Nothing
#' Fit a Bayesian model to A/B test data.
#'
#' @description This function fits a Bayesian model to your A/B testing sample data. See \bold{Details} for more information on usage.
#'
#' @param A_data Vector of collected samples from recipe A
#' @param B_data Vector of collected samples from recipe B
#' @param priors Named vector or named list providing priors as required by the specified distribution:
#' \itemize{
#' \item For 'bernoulli' distribution \code{list("alpha" = val1, "beta" = val2)}
#' \item For 'normal' distribution \code{c("mu" = val1, "lambda" = val2, "alpha" = val3, "beta" = val4)}
#' \item For 'lognormal' distribution \code{c("mu" = val1, "lambda" = val2, "alpha" = val3, "beta" = val4)}
#' \item For 'poisson' distribution \code{c("shape" = val1, "rate" = val2)}
#' \item For 'exponential' distribution \code{list("shape" = val1, "rate" = val2)}
#' \item For 'uniform' distribution \code{c("xm" = val1, "alpha" = val2)}
#' \item For 'bernoulliC' distribution: same prior definitions as 'bernoulli'
#' \item For 'poissonC' distribution: same prior definitions as 'poisson'
#' }
#'
#' See \link{plotDistributions} or the \emph{Note} section of this help document for more info.
#' @param n_samples Number of posterior samples to draw. Should be large enough for the distribution to converge. 1e5 is a good rule of thumb.
#' Not used for closed form tests.
#' @param distribution Distribution of underlying A/B test data.

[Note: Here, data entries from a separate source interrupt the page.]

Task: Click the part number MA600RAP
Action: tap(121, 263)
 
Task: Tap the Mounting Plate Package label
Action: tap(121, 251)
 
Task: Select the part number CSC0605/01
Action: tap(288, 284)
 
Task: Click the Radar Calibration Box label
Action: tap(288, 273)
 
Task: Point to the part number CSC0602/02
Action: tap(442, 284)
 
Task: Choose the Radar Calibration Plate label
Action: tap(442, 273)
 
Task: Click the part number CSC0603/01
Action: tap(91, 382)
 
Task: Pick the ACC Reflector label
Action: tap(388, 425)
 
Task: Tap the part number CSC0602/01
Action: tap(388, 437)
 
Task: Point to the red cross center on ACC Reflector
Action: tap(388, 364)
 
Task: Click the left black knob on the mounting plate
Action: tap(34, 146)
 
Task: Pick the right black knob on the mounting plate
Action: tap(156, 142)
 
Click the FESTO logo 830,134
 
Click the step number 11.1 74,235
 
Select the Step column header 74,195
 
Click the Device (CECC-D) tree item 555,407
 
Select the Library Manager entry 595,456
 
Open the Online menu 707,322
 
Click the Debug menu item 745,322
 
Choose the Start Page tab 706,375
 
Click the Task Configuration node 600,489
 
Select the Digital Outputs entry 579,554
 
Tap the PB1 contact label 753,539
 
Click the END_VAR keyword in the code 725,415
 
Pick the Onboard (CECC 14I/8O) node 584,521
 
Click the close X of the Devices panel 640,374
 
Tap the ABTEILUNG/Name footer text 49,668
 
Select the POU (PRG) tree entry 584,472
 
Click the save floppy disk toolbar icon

#' @return A \code{bayesTest} object of the appropriate distribution class.
#'
#' @details \code{bayesTest} is the main driver function of the \bold{bayesAB} package. The input takes two vectors of data,
#' corresponding to recipe A and recipe B of an A/B test. Order does not matter, except for interpretability of the final
#' plots and intervals/point estimates. The Bayesian model for each distribution uses conjugate priors which must
#' be specified at the time of invoking the function. Currently, there are \emph{eight} supported distributions for the underlying data:
#'
#' \itemize{
#'
#' \item Bernoulli: If your data is well modeled by 1s and 0s, according to a specific probability \code{p} of a 1 occurring
#' \itemize{\item For example, click-through-rate /conversions for a page
#' \item Data \bold{must} be in a \{0, 1\} format where 1 corresponds to a 'success' as per the Bernoulli distribution
#' \item Uses a conjugate \code{Beta} distribution for the parameter \bold{p} in the Bernoulli distribution
#' \item \code{alpha} and \code{beta} must be set for a prior distribution over \bold{p}
#' \itemize{\item alpha = 1, beta = 1 can be used as a diffuse or uniform prior}}
#'
#' \item Normal: If your data is well modeled by the normal distribution, with parameters \eqn{\mu}, \eqn{\sigma^2} controlling mean and variance
#' of the underlying distribution
#' \itemize{\item Data \emph{can} be negative if it makes sense for your experiment
#' \item Uses a conjugate \code{NormalInverseGamma} distribution for the parameters \bold{\eqn{\mu}} and \bold{\eqn{\sigma^2}} in the
#' Normal Distribution.
#' \item \code{mu}, \code{lambda}, \code{alpha}, and \code{beta} must be set for prior
#' distributions over \bold{\eqn{\mu, \sigma^2}} in accordance with the parameters of the conjugate prior distributions:
#' \itemize{\item \eqn{\mu, \sigma^2} ~ NormalInverseGamma(mu, lambda, alpha, beta)}
#' \item This is a bivariate distribution (commonly used to model mean and variance of the normal distribution).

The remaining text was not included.